What lines below contain the word "Show"? Please pull each one out.

→ **Data extract**:
▬▬▬

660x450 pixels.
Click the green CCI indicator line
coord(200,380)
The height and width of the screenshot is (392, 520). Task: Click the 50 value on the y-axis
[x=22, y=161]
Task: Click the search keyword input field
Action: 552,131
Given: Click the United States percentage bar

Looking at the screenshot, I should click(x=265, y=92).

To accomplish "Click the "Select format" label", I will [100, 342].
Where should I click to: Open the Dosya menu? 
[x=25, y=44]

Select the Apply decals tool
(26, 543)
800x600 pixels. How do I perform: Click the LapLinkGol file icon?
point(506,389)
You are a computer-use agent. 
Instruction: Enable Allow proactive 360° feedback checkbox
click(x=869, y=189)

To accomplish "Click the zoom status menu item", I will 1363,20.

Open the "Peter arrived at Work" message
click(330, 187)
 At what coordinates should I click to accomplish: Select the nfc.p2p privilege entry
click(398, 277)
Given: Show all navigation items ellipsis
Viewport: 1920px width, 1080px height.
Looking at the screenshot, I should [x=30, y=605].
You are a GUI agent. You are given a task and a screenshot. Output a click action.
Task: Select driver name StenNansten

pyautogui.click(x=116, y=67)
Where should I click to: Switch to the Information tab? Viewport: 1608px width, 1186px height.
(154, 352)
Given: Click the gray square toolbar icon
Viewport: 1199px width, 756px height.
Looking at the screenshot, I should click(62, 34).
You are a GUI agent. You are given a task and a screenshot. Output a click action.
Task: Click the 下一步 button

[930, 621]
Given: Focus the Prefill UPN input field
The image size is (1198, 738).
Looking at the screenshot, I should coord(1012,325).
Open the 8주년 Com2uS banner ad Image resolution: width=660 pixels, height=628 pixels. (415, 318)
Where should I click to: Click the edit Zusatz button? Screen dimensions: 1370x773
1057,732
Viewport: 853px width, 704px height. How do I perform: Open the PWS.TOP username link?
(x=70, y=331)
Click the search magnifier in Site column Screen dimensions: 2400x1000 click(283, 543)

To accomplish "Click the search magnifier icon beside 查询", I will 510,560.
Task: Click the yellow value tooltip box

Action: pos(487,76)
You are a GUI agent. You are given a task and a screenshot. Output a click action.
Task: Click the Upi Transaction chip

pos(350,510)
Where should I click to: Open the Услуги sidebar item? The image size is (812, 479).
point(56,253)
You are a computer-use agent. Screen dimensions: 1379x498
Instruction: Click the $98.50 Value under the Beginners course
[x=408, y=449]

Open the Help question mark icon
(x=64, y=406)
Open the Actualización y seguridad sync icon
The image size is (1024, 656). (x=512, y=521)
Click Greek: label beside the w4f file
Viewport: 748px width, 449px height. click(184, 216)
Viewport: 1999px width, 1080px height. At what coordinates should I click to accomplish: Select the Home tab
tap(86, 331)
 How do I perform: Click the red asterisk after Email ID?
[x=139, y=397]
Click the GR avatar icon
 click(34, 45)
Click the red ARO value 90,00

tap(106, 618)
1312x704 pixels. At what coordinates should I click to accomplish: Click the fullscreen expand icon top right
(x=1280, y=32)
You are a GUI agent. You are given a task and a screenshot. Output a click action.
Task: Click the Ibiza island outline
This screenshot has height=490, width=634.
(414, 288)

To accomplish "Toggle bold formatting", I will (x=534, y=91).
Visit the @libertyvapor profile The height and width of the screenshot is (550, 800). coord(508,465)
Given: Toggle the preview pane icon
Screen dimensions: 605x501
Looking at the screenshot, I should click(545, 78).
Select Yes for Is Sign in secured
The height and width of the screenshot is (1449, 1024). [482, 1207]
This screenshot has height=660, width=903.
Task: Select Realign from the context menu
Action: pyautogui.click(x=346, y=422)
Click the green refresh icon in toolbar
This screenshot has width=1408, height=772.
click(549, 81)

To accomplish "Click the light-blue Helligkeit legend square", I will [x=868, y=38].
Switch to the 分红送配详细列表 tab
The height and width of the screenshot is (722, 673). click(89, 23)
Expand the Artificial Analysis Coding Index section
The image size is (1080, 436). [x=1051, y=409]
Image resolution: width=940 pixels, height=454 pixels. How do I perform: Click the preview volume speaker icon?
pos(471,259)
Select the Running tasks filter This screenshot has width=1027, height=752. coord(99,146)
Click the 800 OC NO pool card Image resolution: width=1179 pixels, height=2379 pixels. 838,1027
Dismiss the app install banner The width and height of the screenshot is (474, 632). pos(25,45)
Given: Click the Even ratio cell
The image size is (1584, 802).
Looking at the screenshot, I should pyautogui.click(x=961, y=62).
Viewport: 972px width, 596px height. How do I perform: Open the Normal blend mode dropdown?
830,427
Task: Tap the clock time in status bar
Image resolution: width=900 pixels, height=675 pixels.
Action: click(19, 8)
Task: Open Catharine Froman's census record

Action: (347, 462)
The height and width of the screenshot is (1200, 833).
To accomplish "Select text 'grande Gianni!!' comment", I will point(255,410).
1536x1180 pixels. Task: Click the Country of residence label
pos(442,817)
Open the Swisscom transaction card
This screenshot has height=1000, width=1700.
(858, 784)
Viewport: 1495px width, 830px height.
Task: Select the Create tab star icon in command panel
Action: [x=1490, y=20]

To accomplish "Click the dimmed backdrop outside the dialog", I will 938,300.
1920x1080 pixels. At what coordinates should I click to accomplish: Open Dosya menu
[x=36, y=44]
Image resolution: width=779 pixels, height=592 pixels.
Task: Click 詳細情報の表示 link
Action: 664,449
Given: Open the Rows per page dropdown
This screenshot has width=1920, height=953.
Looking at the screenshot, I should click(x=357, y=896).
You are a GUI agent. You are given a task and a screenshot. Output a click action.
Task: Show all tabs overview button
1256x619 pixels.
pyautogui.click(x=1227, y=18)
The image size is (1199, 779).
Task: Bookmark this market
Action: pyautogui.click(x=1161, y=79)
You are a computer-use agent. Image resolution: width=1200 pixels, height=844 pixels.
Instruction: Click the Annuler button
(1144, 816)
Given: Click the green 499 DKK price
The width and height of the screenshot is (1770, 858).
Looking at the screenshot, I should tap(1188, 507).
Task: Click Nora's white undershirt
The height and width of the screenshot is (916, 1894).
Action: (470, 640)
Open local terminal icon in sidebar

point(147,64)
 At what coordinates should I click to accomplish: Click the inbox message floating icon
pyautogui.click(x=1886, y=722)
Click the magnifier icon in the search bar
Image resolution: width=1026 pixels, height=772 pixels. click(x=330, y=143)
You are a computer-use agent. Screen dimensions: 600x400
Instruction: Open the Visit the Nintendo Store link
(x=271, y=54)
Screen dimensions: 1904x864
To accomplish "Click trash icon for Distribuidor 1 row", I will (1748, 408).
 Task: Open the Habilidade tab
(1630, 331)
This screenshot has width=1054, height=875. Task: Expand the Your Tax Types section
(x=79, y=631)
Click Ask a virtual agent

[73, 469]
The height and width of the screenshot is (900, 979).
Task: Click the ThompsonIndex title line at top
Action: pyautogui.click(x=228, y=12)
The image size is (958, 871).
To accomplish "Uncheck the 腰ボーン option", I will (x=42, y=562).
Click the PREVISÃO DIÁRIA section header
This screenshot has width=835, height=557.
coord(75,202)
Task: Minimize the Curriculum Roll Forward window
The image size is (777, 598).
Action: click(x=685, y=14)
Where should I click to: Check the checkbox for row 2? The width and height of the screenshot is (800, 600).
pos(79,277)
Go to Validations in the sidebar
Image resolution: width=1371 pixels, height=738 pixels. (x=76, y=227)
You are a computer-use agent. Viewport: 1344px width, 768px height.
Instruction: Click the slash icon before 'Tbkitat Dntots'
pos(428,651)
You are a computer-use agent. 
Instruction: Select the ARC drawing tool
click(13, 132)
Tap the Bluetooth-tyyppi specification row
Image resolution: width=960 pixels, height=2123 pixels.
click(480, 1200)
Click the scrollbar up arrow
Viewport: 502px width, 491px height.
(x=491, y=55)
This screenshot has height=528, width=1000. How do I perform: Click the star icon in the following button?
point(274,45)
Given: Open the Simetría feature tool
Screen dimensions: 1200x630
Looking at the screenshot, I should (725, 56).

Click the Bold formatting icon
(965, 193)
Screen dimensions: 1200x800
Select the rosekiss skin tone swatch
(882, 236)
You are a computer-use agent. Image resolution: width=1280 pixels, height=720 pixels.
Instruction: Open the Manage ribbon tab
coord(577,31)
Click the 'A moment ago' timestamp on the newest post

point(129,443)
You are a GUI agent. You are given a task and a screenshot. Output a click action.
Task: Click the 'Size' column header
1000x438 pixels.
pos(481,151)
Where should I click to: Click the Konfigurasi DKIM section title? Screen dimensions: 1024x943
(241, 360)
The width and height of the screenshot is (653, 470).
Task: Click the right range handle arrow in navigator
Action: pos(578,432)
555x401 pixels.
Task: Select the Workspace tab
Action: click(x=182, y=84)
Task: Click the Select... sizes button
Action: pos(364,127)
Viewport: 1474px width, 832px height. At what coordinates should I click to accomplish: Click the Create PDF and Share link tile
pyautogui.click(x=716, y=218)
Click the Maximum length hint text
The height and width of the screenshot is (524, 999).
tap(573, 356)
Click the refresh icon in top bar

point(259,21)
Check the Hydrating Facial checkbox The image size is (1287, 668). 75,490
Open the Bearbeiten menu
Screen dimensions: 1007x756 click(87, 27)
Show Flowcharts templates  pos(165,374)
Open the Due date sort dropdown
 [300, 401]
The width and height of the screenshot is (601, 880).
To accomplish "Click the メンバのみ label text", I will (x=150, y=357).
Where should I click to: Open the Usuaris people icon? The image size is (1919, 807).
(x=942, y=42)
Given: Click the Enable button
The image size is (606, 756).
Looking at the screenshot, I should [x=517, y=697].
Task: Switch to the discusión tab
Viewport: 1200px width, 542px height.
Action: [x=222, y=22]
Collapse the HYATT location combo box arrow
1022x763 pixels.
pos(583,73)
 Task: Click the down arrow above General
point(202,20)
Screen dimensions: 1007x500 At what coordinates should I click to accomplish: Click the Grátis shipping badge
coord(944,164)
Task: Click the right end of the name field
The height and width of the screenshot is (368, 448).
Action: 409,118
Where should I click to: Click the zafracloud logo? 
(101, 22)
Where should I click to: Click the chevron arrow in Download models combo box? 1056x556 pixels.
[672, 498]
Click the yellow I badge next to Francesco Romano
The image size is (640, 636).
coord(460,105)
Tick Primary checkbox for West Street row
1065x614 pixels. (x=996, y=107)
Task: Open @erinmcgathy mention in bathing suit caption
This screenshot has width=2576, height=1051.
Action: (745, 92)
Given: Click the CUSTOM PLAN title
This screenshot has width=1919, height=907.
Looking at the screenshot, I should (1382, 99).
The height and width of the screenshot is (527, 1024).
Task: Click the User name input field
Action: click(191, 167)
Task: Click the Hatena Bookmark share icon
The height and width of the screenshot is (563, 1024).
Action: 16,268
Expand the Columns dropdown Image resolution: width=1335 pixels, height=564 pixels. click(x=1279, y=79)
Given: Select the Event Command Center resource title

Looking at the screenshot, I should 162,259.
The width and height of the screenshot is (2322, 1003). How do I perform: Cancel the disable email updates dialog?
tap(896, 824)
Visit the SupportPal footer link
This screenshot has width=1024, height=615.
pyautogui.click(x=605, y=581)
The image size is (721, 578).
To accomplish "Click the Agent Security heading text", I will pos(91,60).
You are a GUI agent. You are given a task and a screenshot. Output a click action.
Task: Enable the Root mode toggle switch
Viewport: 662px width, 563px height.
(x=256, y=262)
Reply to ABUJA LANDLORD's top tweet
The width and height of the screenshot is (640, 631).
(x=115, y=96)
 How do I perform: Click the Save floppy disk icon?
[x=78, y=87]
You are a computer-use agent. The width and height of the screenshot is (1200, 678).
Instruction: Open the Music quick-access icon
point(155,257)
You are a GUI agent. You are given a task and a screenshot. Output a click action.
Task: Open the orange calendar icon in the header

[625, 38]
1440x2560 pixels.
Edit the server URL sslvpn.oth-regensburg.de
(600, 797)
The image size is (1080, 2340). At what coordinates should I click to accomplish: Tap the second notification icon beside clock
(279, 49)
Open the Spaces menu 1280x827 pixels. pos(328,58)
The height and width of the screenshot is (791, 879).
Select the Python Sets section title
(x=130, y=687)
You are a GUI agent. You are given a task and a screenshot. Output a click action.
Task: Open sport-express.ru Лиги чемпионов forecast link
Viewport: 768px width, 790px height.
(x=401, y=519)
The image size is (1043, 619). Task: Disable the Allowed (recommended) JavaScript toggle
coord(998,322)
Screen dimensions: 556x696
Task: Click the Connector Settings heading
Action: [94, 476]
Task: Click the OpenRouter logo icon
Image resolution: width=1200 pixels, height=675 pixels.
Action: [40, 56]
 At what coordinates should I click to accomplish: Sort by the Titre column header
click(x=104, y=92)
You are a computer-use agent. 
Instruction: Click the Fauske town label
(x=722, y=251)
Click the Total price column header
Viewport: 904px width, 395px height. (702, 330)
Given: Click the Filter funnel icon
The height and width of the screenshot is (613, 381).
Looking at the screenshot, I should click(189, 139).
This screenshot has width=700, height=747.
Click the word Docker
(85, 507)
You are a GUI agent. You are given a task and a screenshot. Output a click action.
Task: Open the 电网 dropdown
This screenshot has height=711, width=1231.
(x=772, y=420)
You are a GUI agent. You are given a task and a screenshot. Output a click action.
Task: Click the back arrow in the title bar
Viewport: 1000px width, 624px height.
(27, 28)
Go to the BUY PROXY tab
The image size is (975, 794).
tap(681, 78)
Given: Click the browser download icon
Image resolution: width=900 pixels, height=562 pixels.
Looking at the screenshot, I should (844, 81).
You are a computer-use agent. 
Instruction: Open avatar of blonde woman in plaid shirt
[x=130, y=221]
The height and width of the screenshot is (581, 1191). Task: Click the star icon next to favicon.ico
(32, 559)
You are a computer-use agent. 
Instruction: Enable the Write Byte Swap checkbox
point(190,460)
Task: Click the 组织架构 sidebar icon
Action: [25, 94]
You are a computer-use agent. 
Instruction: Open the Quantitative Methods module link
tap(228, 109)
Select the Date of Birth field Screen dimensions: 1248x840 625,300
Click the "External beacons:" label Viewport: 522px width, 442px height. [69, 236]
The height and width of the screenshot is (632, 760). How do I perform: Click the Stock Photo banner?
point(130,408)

▬▬▬

→ **Written solution**:
Given: Show all navigation items ellipsis
Task: Show all tabs overview button
Show Flowcharts templates  pos(165,374)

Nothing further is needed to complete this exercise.